● EXERCISE PROMPT: Select the lines of the records containing the word "Given" and list them.

● MATERIAL PROVIDED:

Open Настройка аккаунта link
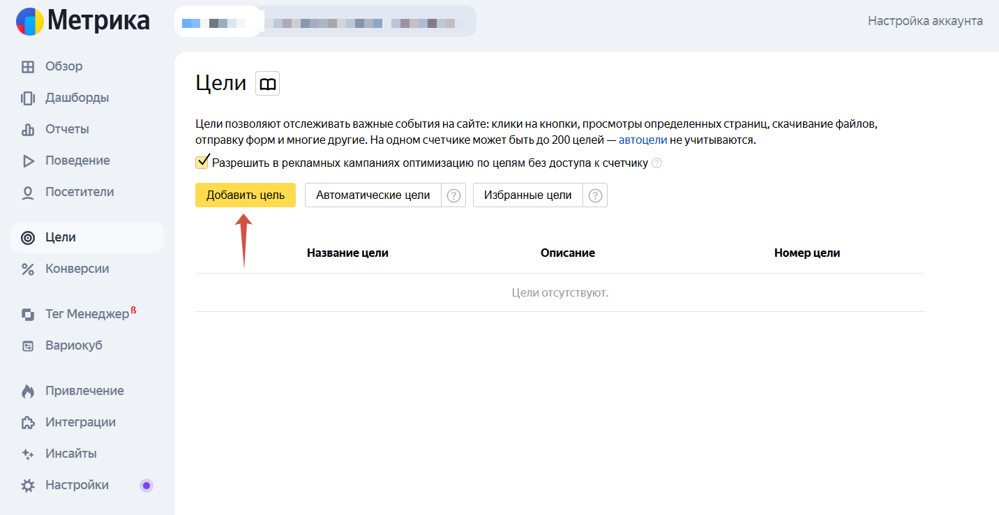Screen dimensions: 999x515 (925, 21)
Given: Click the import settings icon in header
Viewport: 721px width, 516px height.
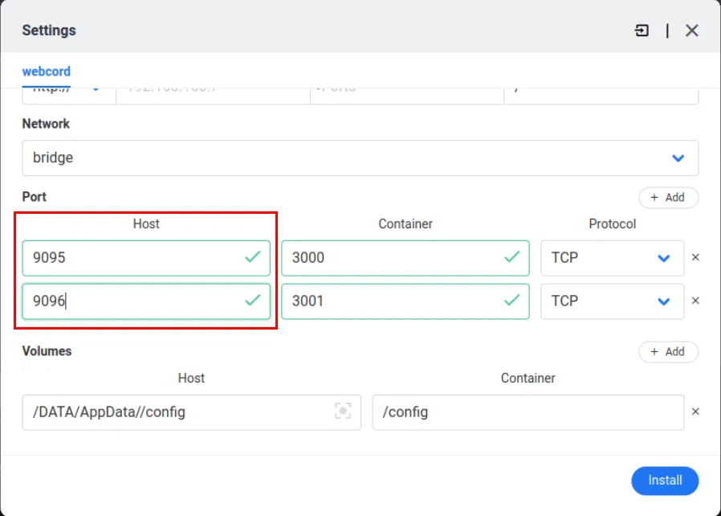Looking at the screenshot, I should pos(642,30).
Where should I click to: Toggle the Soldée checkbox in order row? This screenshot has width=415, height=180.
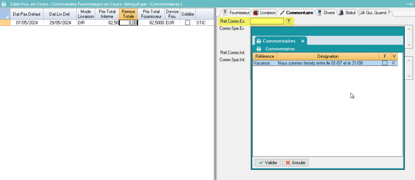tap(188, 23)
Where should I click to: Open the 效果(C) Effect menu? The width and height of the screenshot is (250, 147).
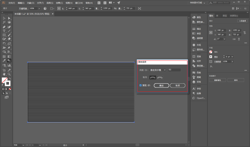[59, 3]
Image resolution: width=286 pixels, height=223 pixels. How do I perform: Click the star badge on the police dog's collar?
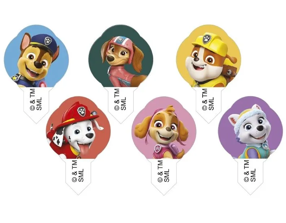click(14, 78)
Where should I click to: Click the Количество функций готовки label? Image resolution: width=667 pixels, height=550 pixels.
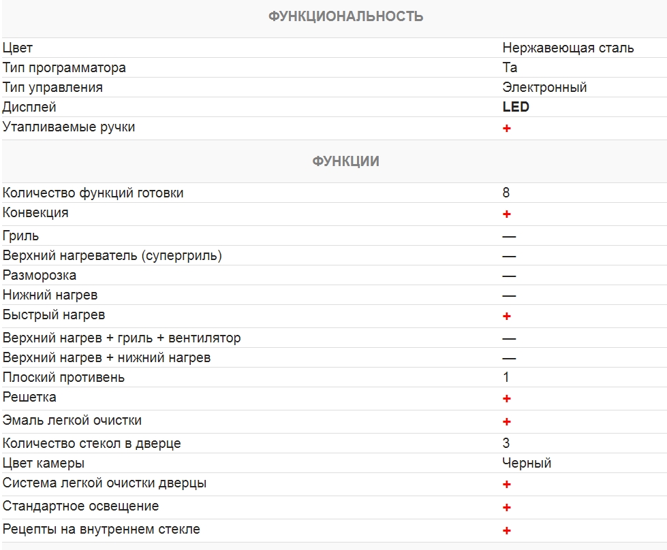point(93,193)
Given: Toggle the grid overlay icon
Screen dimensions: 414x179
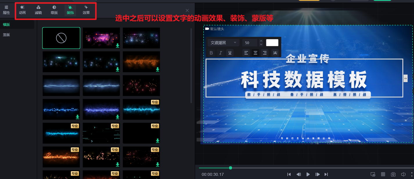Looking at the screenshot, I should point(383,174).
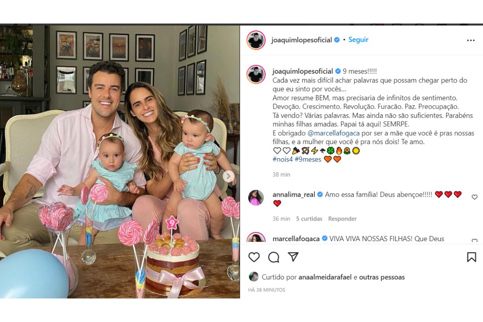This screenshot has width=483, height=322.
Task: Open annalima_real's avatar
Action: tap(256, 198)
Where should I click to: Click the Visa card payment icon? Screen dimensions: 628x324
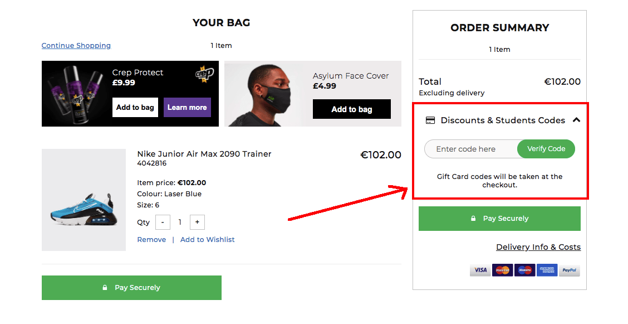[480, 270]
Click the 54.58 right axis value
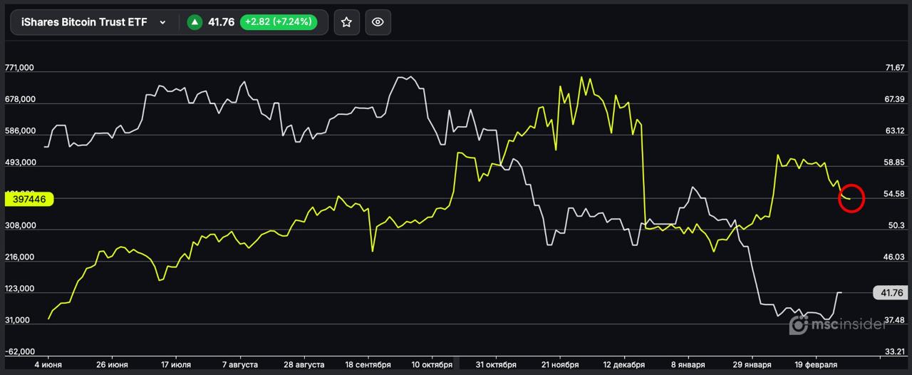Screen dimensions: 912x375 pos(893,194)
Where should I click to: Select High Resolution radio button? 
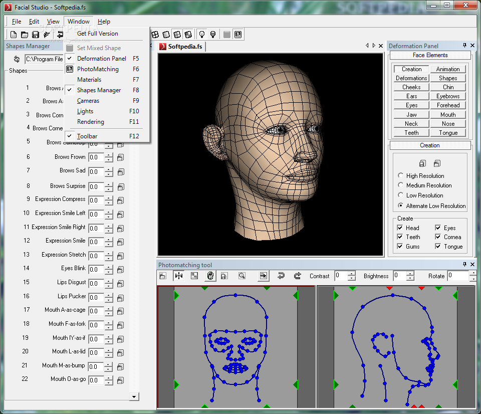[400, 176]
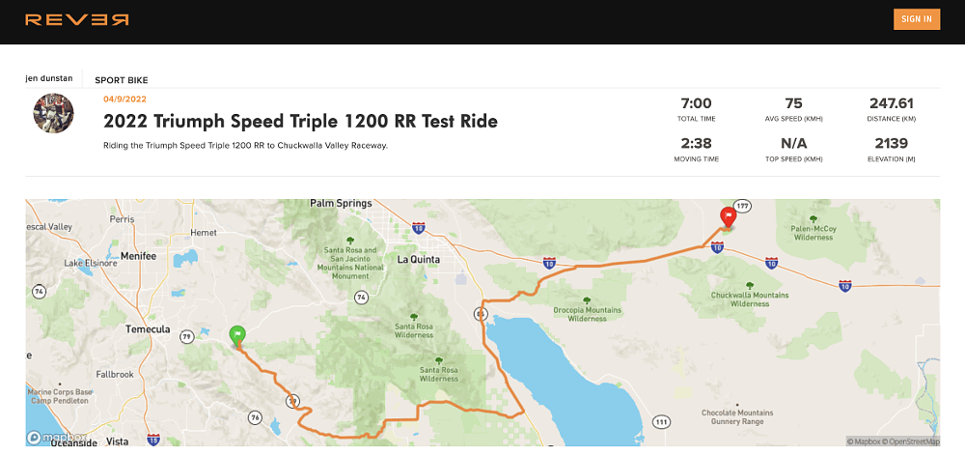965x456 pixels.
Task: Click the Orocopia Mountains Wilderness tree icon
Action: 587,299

● WRITTEN SOLUTION:
Given: Click the import settings icon in header
Given: Toggle the grid overlay icon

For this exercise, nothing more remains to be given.